Given entries:
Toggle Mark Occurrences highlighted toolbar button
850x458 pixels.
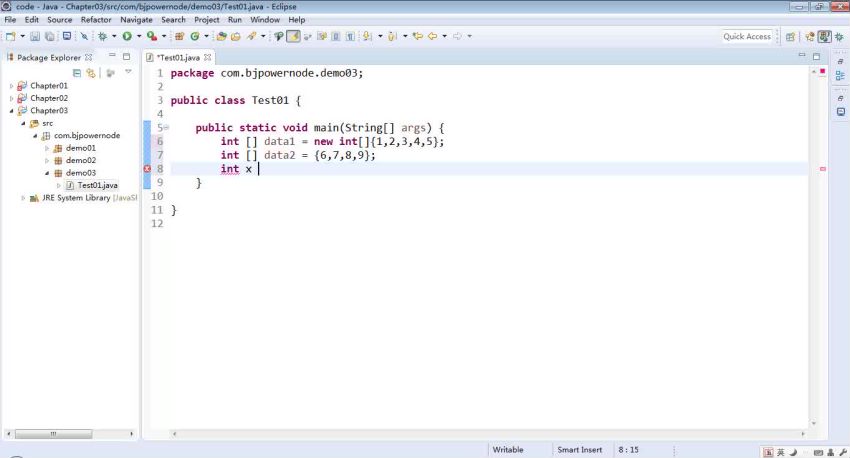(x=293, y=36)
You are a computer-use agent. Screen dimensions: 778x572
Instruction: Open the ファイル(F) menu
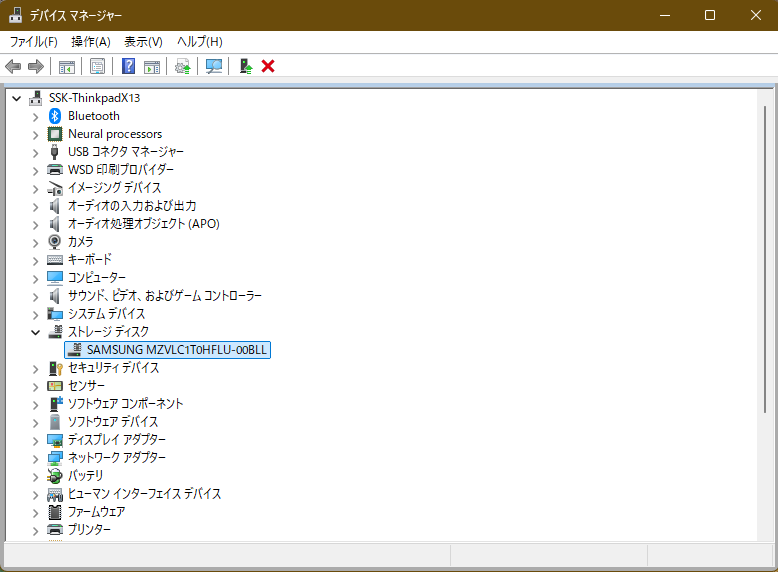[33, 41]
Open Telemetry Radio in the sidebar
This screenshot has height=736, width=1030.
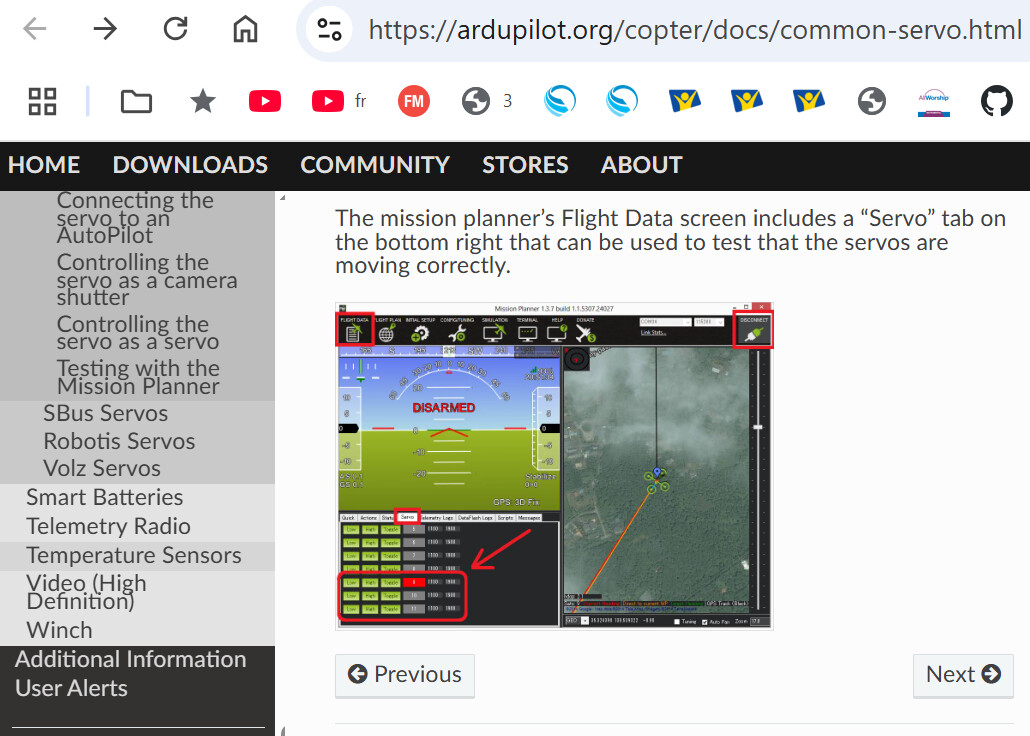click(x=108, y=526)
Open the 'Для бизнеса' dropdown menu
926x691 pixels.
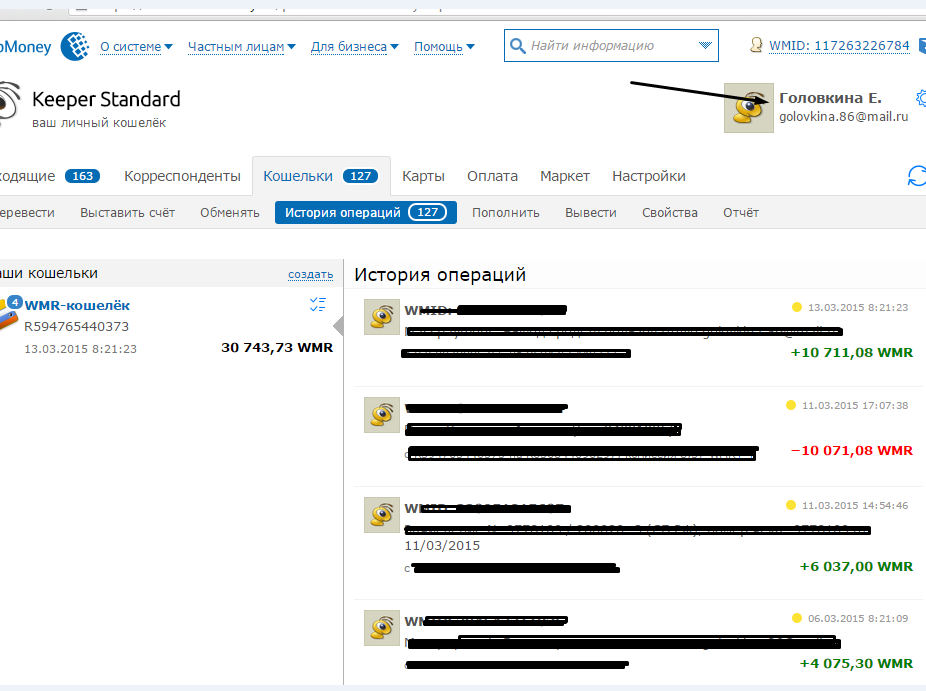[354, 46]
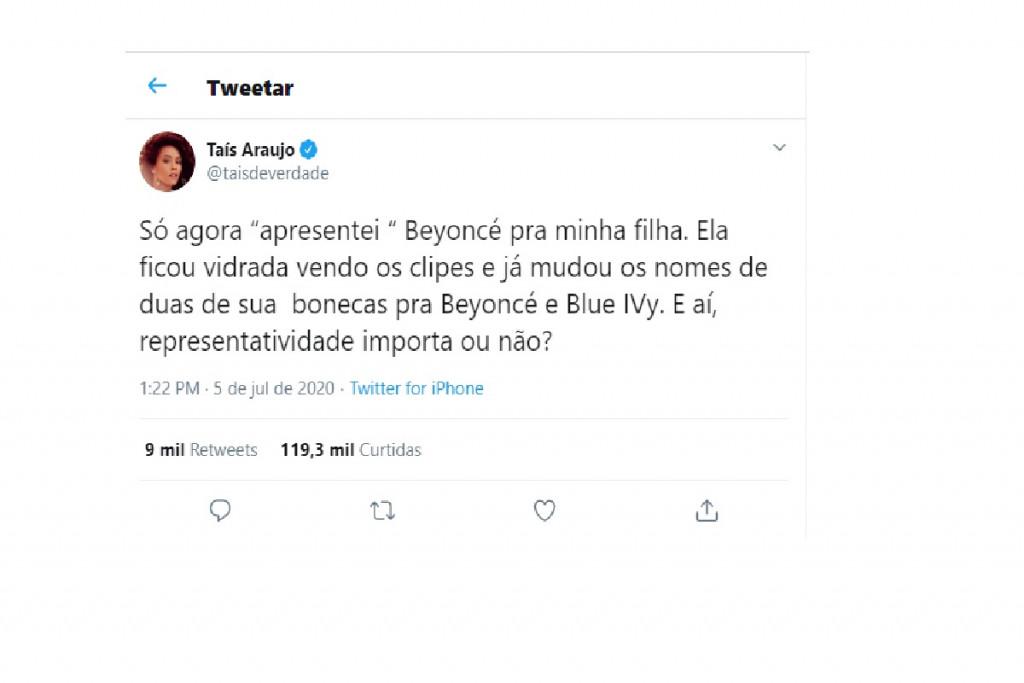Click the Tweetar page heading

(250, 88)
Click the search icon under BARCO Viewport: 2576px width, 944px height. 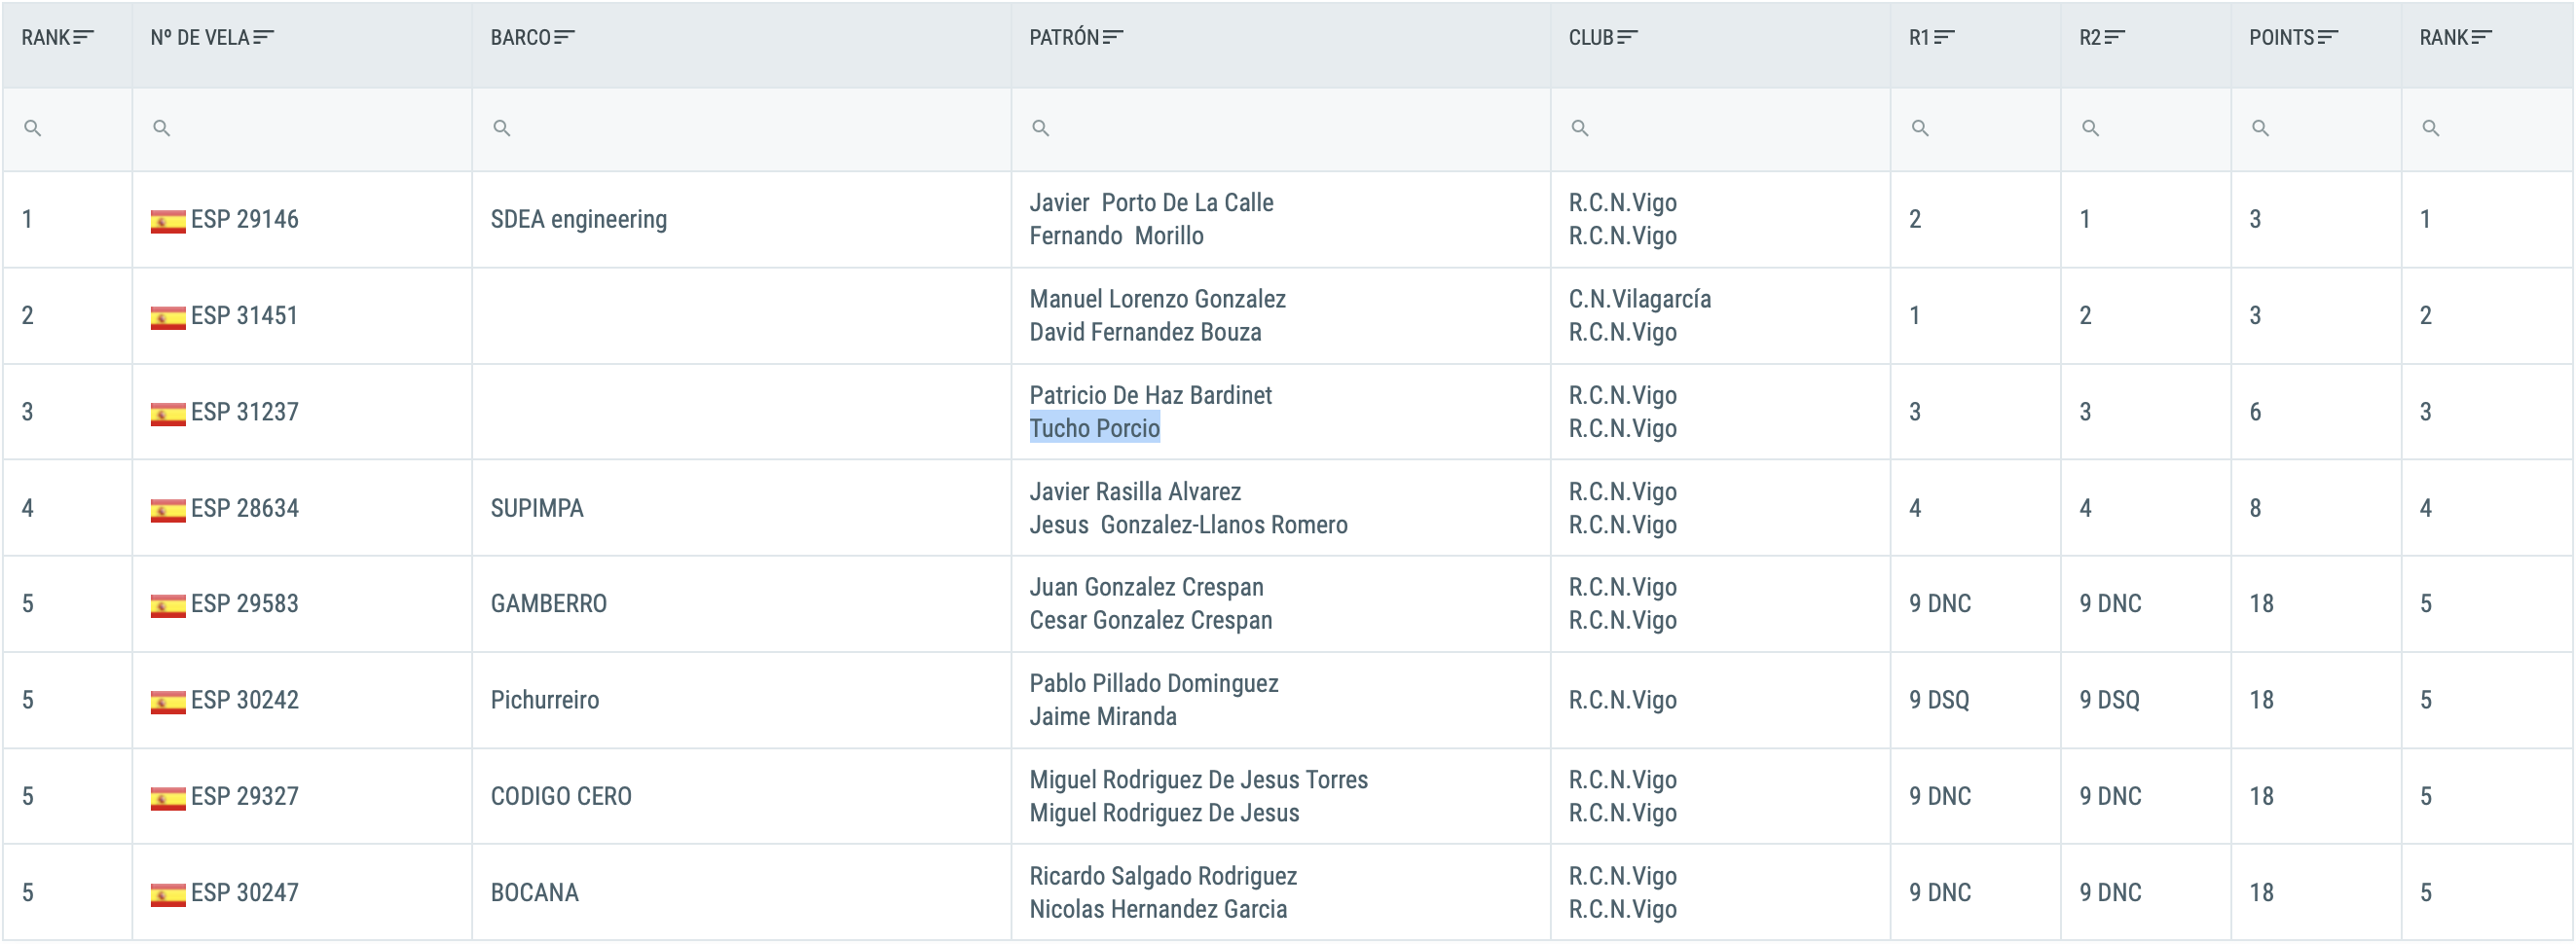tap(502, 128)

Task objective:
Give again, word for word, only the lines that run from the top of the data above through the line with "Open the 'Для бизнеса' dropdown menu". Drop the pictures.

Answer box:
Toggle Mark Occurrences highlighted toolbar button
850x458 pixels.
(x=293, y=36)
You are a computer-use agent. Screen dimensions: 778x572
Instruction: Open the ファイル(F) menu
[33, 41]
Open Telemetry Radio in the sidebar
This screenshot has height=736, width=1030.
click(x=108, y=526)
Open the 'Для бизнеса' dropdown menu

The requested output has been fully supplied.